SDG9: Meet the firm re-imagining factories as forests

clock • 4 min read

Carpet maker Interface is creating a new vision for how industry can operate in line with the UN Sustainable Development Goal for sustainable infrastructure and innovation

At Interface, factories aren't simply factories: they're potential forests. 

Okay, they don't mean that entirely literally. Forests, unlike Interface factories, can't produce carpet tiles. On the other hand, the natural world is very good at regulating the climate, providing natural ventilation, and even communicating with itself - a subterranean social network of fungi and roots known as the "Wood Wide Web"

It is these natural qualities that Interface wants to incorporate into its operations, creating a new vision of industry that's in line with Sustainable Development Goal 9 and its targets for delivering sustainable industry, infrastructure, and innovation. 

"The big plan is to rethink our factories," explains Jon Khoo, an innovation partner at Interface. "Instead of being things that cause problems - pumping out carbon, using a lot of energy, wasting a lot of water - we want to see if they can behave a little more like forests. We look at the local ecosystem and we'll say: 'Well this ecosystem has got 3.8 billion years of experience and seems to be working very efficiently. What can we use as a reference point? What can we learn from it to adapt our factories to work better?'"

Since 2015 the company has been working with the Biomimicry Institute on pilot projects in the US and Australia to try and turn this vision into a reality. The initial research carried out by the Institute aimed at establishing a process for setting quantitative goals to "mimic ecosystem services", according to a report from the group.

The approach meant asking questions around the unique roles played by different native landscapes, from fresh water production to climate regulation, soil formation, and cultural heritage, and considering how to set ecological performance standards to measure these processes and outputs in a way that would be relevant to factories. 

The team studied a specific Interface manufacturing facility in Australia and researched the relevant ecosystem for the area, a river flat eucalypt forest on coastal floodplains, figuring out the key services performed by the habitat, and how these could be integrated into a factory.

The work resulted in a three-step process to establish ecological performance metrics specific to where the factory is based.
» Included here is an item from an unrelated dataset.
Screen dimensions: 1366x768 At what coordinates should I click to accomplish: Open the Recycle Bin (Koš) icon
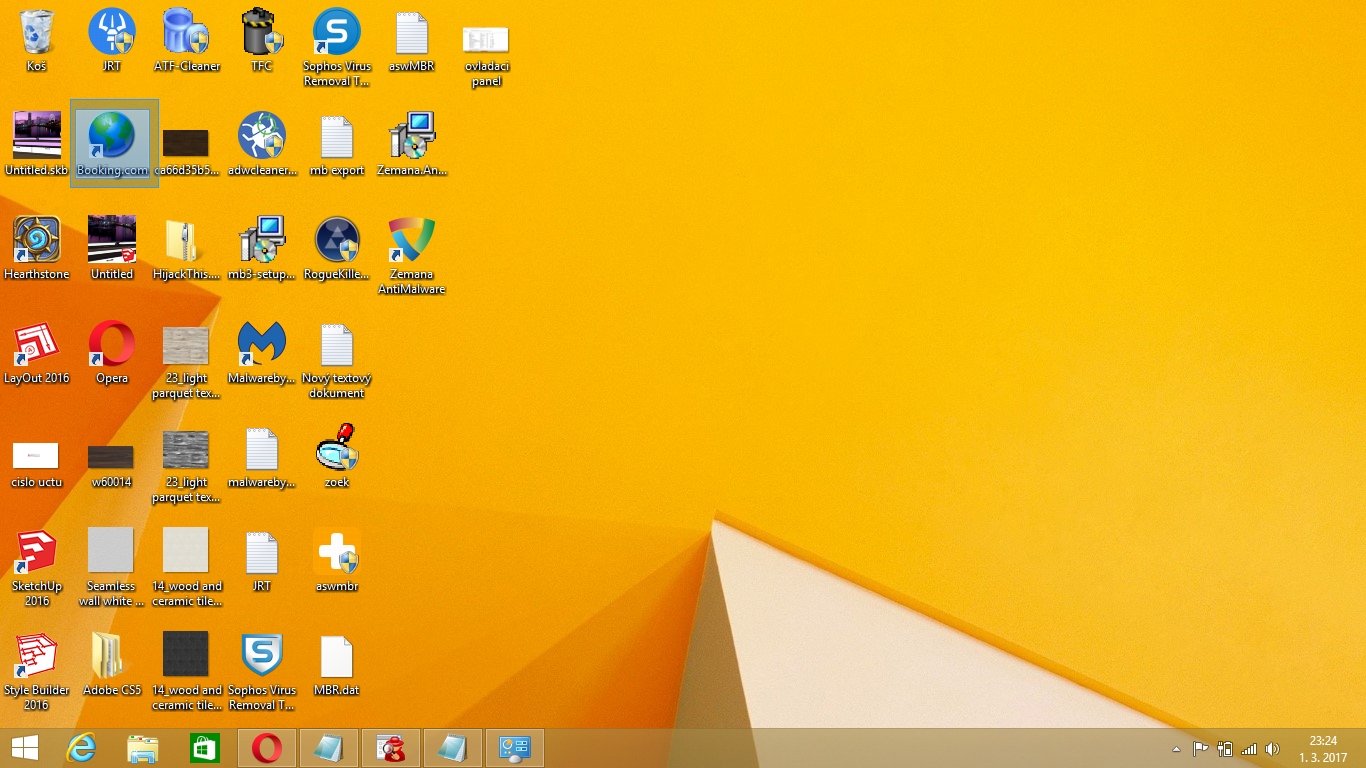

The next phase of the project, which will run into the 2020s, involves determining quantifiable metrics and assembling a design team to integrate the findings into the factories. It could involve, for instance, using IT in novel ways to imitate the 'Wood Wide Web'.
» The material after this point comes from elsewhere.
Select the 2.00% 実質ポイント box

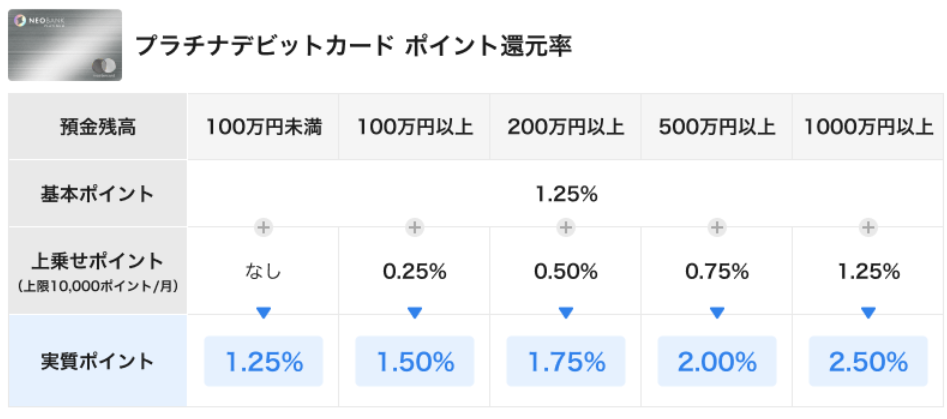[717, 362]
"It's a bit out there, and it's new, and I don't have any concrete examples where I can say 'Factories as Forest' has led us to revolutionize how we ventilate - that's probably a couple of years down the line," admits Khoo. "But that's the kind of blue sky thinking we're having around SDG9, rethinking what a factory does and all the impacts, and how you can contribute as a factory to the SDGs a positive force, rather than doing less bad."

Khoo says that he has also been inspired by Thermosmart, a team based in Mexico City that has researched how animals' circulatory systems can inspire a more sustainable solution to heating and cooling buildings. "The circulation of liquid - blood - through a network of pipes - veins and arteries - has proven to be an excellent way to distribute heat quickly and efficiently throughout the body," wrote the team behind the idea. "This has inspired us to create a smarter heat management system that can harvest, transfer, and release heat throughout a building where and when it is needed with minimal waste."
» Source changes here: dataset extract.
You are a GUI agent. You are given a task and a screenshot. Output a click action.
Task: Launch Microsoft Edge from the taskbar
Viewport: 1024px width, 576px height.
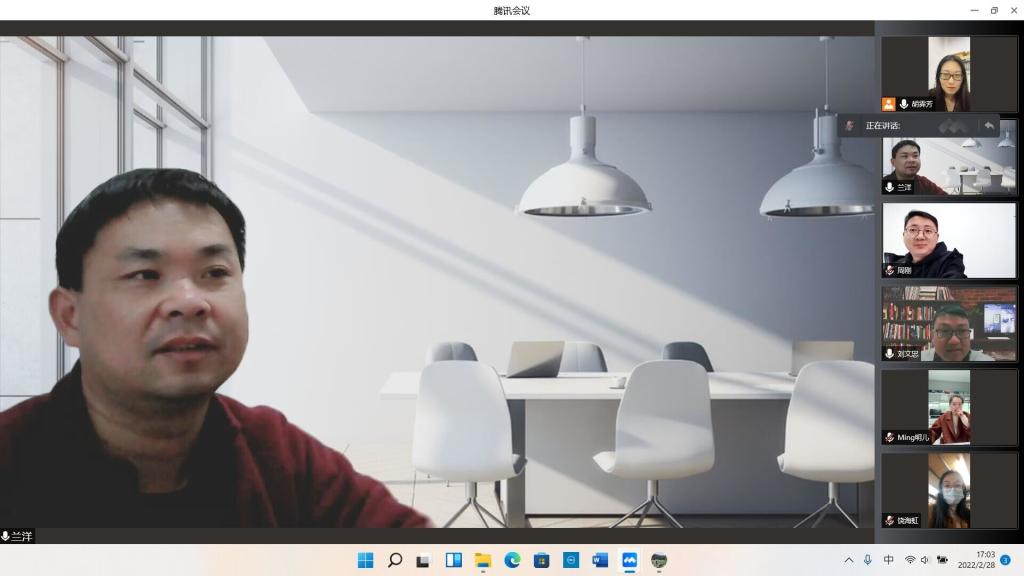pos(512,560)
As a company that's been thinking about sustainability for more than two decades, for Interface the SDGs have been less about prompting new action and more about using the targets and indicators to calibrate and measure existing actions, and, on occasion, returning to their archives to seek out ideas past that could help them today and in the future.

"The urgency of the effects of climate change, and the world becoming more carbon sophisticated and talking more around measuring and understanding embodied carbon, was the catalyst to us investing more in our R&D guys," says Khoo.

For instance, in line with its goal of becoming carbon negative by 2040, Interface is looking at ways to create carpet tiles and backings that sequester emissions. It is an innovation that could contribute to SDG 9.4, the target which calls for industries to retrofit to become more sustainable by 2030 through increased resource-use efficiency and greater adoption of clean and environmentally sound technologies. 

In 2017, the company released Proof Positive, a concept carpet tile made of plant-based materials. While the typical carpet tile will emit seven kilos of CO2 per square metre, this invention will lock in two kilos. It plans to release a commercially viable version within the next 12 to 18 months. The next step will be to release a carbon negative backing. 

It is easy to complicate the challenge of meeting SDG9. To get too wrapped up in the knotty engineering and architectural details of the manmade world, in a bid to replicate the harmonious balance nature strikes so effortlessly. But if imitation is the sincerest form of flattery, perhaps the secret to truly sustainable infrastructure has been right in front of us all along.